La Via Campesina au Dialogue du CSA sur le financement : « Financer des politiques publiques qui protègent et renforcent la production alimentaire locale »

Aujourd’hui, le 15 avril 2025, le Comité de la sécurité alimentaire mondiale (CSA) a organisé un événement hybride dans le cadre du Dialogue sur la gouvernance collaborative du financement pour la sécurité alimentaire et la nutrition (tenu au sein de l’Organisation des Nations Unies pour l’alimentation et l’agriculture – FAO – à Rome, Italie). Morgan Ody, coordinatrice générale de La Via Campesina, a été invitée à y partager l’expérience et les réflexions du Mouvement sur les principaux défis liés au financement de la sécurité alimentaire et nutritionnelle, du point de vue des paysan·nes, des petit·es producteur·rices alimentaires et de la société civile réunis au sein du Mécanisme de la société civile et des peuples autochtones (MSCPA).

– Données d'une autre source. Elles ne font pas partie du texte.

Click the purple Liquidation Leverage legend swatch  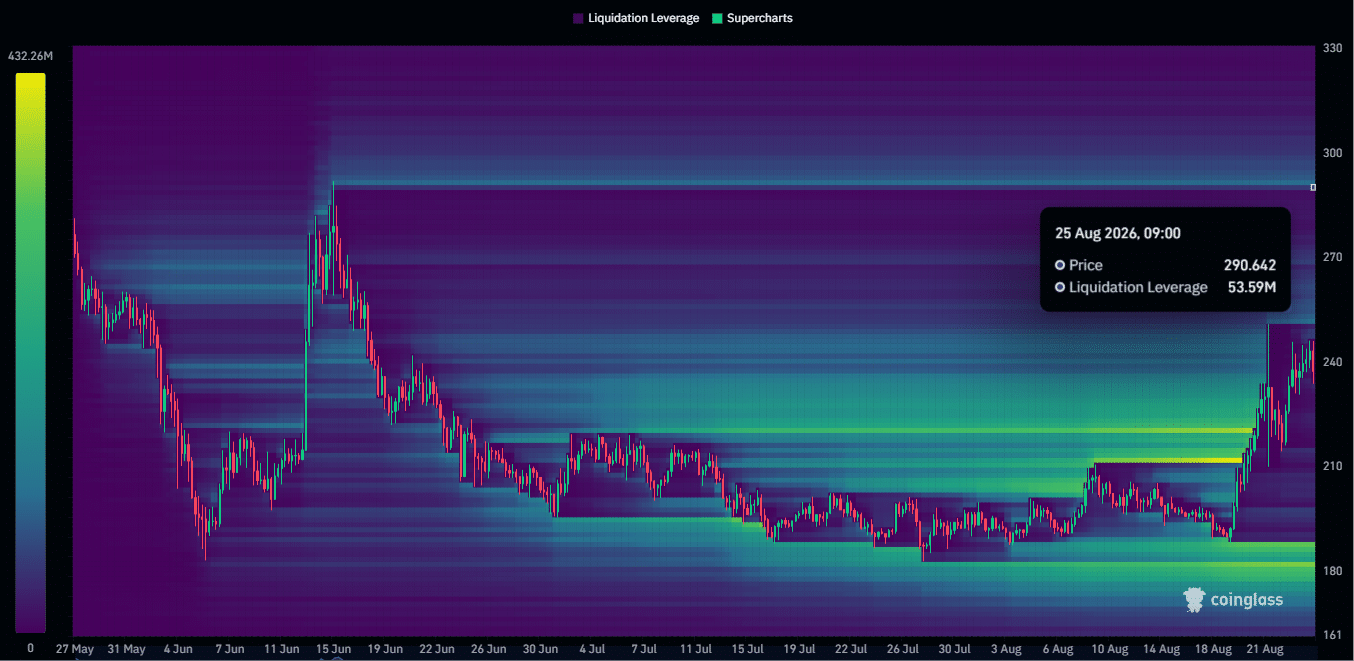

Voici son intervention lors de la session « Réflexions des groupes de parties prenantes du CSA » :
Ce dimanche, une grande mobilisation paysanne a eu lieu au Pakistan pour protester contre la suppression officielle du prix de soutien minimum (Minimum Support Price – MSP) pour le blé. Cette décision du gouvernement est liée aux pressions du Fonds monétaire international (FMI) qui pousse à déréguler les marchés agricoles. Le MSP est une politique de longue date qui assurait un filet de sécurité financière crucial pour des millions d’agriculteur·rices. Son retrait a provoqué un effet domino dangereux dans les systèmes agricoles et alimentaires pakistanais. Les paysan·nes, en particulier, se retrouvent exposé·es à une forte volatilité du marché, sans prix garanti. Sans MSP, iels sont de plus en plus vulnérables face aux spéculateurs et aux intermédiaires privés, aggravant l’insécurité économique des communautés rurales. Cela affectera directement les revenus de millions de familles pauvres rurales – souvent les plus touchées par l’insécurité alimentaire – mais aussi la capacité des producteur·rices à petite échelle à fournir une alimentation saine aux marchés locaux.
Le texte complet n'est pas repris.